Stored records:
○ ○ ○ ○ ○ ○ ○

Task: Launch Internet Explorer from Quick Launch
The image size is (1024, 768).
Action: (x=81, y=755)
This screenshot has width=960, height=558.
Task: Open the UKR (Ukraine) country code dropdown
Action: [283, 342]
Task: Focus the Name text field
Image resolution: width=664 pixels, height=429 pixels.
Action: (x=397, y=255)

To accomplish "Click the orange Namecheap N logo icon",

○ ○ ○ ○ ○ ○ ○

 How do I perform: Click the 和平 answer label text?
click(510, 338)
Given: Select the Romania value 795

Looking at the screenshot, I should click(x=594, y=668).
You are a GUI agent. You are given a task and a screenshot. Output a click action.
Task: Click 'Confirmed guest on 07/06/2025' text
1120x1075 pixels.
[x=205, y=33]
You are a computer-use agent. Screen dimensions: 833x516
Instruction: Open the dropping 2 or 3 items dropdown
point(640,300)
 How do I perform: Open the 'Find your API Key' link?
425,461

○ ○ ○ ○ ○ ○ ○

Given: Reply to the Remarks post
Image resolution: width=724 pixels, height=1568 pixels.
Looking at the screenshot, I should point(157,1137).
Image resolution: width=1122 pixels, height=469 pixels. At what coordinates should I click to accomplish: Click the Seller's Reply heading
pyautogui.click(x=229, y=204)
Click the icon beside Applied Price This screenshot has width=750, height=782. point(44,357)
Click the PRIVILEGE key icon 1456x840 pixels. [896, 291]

○ ○ ○ ○ ○ ○ ○

** What you should do **
Count the lines in the records above that contain the string "This", and reply with only that number.

** The completed task **
2